Content-based fake news detection¶

Content-based methods detect fake news by analyzing the news article itself — textual and/or visual information — without relying on how the news propagated on social media. They are the natural choice when social context is unavailable (e.g., immediately after publication), and form the standard comparison regime for social-context approaches.

Three families:

Textual feature engineering: Manually designed features from news text — LIWC psycholinguistic categories, n-gram models, syntactic features (context-free grammars), readability scores, rhetorical structure (RST).
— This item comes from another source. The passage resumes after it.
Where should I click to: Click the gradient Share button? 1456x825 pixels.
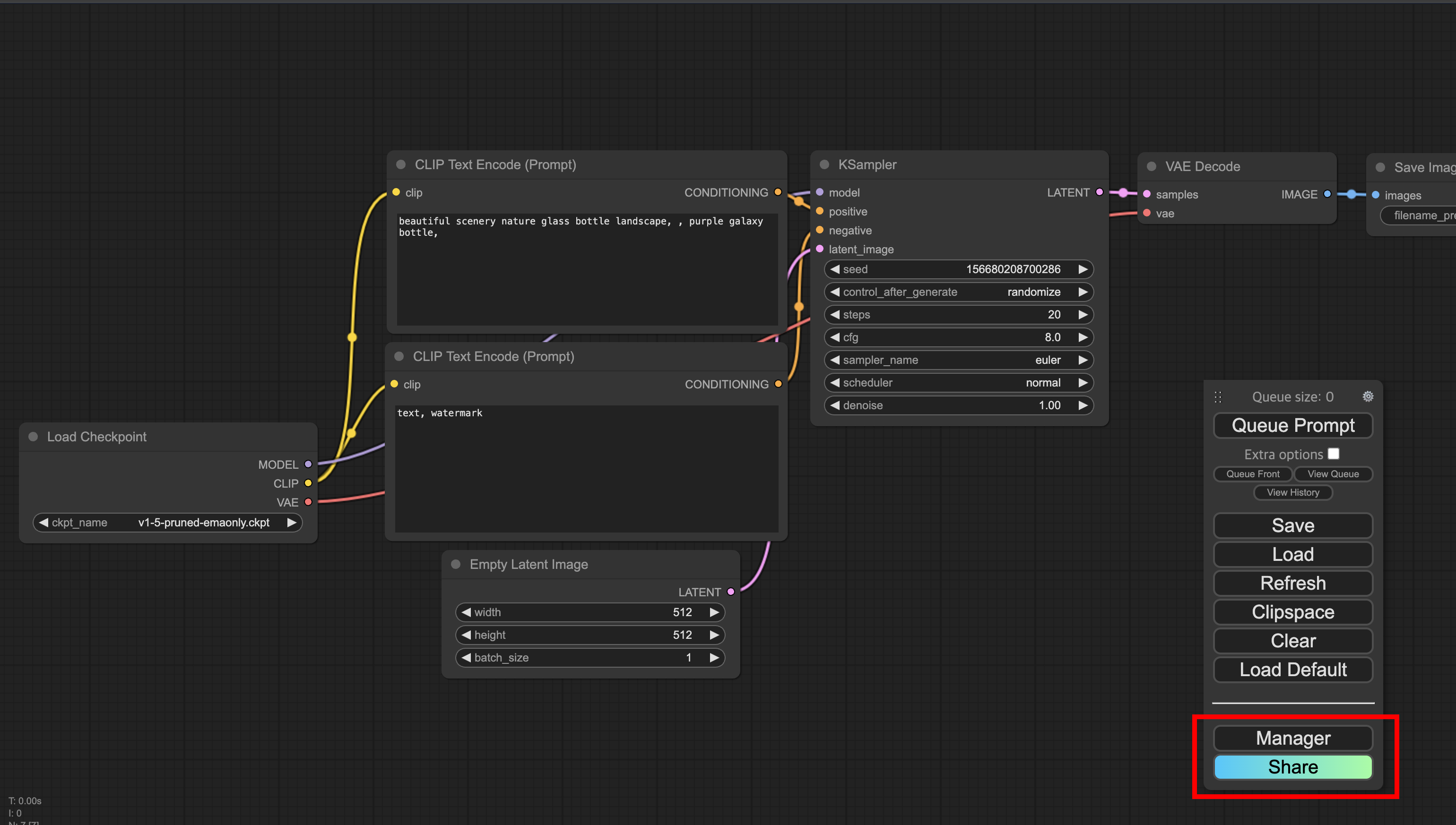pos(1293,766)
Classical classifiers (SVM, random forest, logistic regression) are applied. See feature engineering.
Neural textual methods: End-to-end deep models applied to news text — Text-CNN, bi-LSTMs, attention mechanisms. Avoids manual feature design; learns representations directly from raw text.
Multimodal methods: Extend neural approaches to news images or other non-textual content. See multimodal detection.
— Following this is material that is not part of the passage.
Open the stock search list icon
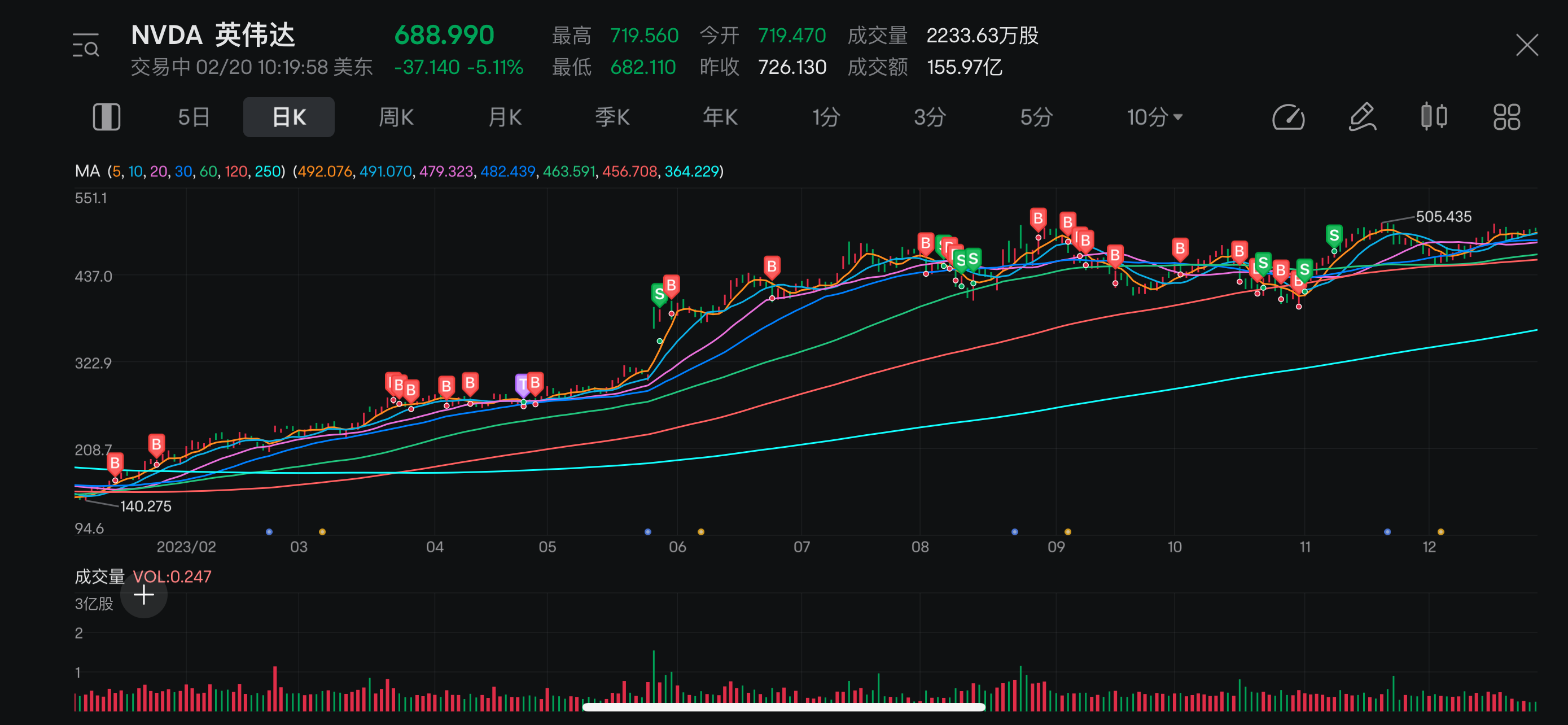Viewport: 1568px width, 725px height. point(86,46)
Source-credibility features (author metadata, publication history) straddle the content/context boundary: they describe the news source rather than article content, but are available without social propagation data.

Key papers¶

Nan et al. (2021) — MDFEND: Multi-domain fake news detection using mixture-of-experts with adaptive domain gating; addresses domain shift in word usage and propagation patterns across 9 Weibo domains; F₁ 0.9137 outperforms single-domain and cross-domain baselines; introduces Weibo21 benchmark dataset.
Zhou et al. (2019) — WSDM Tutorial on Fake News Detection: surveys content-based (knowledge and style) perspectives for detection; organizes textual features into knowledge-based (relational fact extraction) and style-based (linguistic, forensic) families.
Zhou et al. (2020) — Fake News Early Detection: An Interdisciplinary Study: theory-driven multi-level feature engineering (lexicon, syntax, semantic, discourse) for early detection without propagation data; ≈89% accuracy and F₁ 0.892/0.879 on PolitiFact/BuzzFeed, outperforming propagation-based and hybrid baselines.
Sitaula et al. (2019) — Credibility-based Fake News Detection: 3 source features outperform 23 content features; F1-macro 0.77–0.83 on PolitiFact + BuzzFeed.
Zhou et al. (2020) — SAFE: Multi-modal (text + image) content; cross-modal similarity; surpasses LIWC text baseline by large margins (F₁ +0.081 on PolitiFact).
Khattar et al. (2019) — MVAE: Multimodal VAE learning shared text-image representations; jointly trains reconstruction (VAE) with classification; 74.5% / 82.4% accuracy on Twitter / Weibo.
Zhou et al. (2023) — HERO: Hierarchical Recursive Neural Network; integrates constituency and discourse parsing into a unified linguistic tree; Bi-GRU aggregation bottom-up; 0.866–0.896 AUC on Recovery and MM-COVID, outperforming all neural baselines.
Shu et al. (2019) — dEFEND: Hierarchical attention on news content sentences; also jointly models user comments; produces explainable fake news predictions via top-k sentences; achieves 0.904 accuracy on PolitiFact.
Singhania et al. (2023) — 3HAN: A Deep Neural Network for Fake News Detection: Three-level hierarchical attention network treating headlines, sentences, and words as separate hierarchical levels. Word-level attention extracts relevant words within sentences; sentence-level attention identifies informative sentences in article bodies; headline-body attention captures stance between headline and body. Achieves 96.77% accuracy with headline-based pre-training; provides interpretable attention visualizations for human fact-checkers.
Mayank, Sharma & Sharma (2021) — DEAP-FAKED: Combines biLSTM title encoding with knowledge graph entity embeddings (Wikidata + ComplEx) to detect fake news from titles alone. Addresses dataset bias through systematic removal of biased terms; achieves 88% and 78% F1 on two datasets; demonstrates entity-based features provide complementary signal to text.
Kaliyar, Goswami & Narang (2021) — FakeBERT: Neural content-based method combining BERT embeddings with parallel 1D CNNs for multi-scale feature extraction. Achieves 98.90% accuracy on real-world 2016 election dataset, demonstrating effectiveness of contextualized transformer embeddings for capturing semantic content differences between true and fake news on social media.

Connections¶

Social-context detection is the complementary paradigm, requiring propagation and user data unavailable at publication time.
Multimodal detection is the subset of content-based methods exploiting visual as well as textual content.
Feature engineering is the dominant methodology within text-only content-based detection.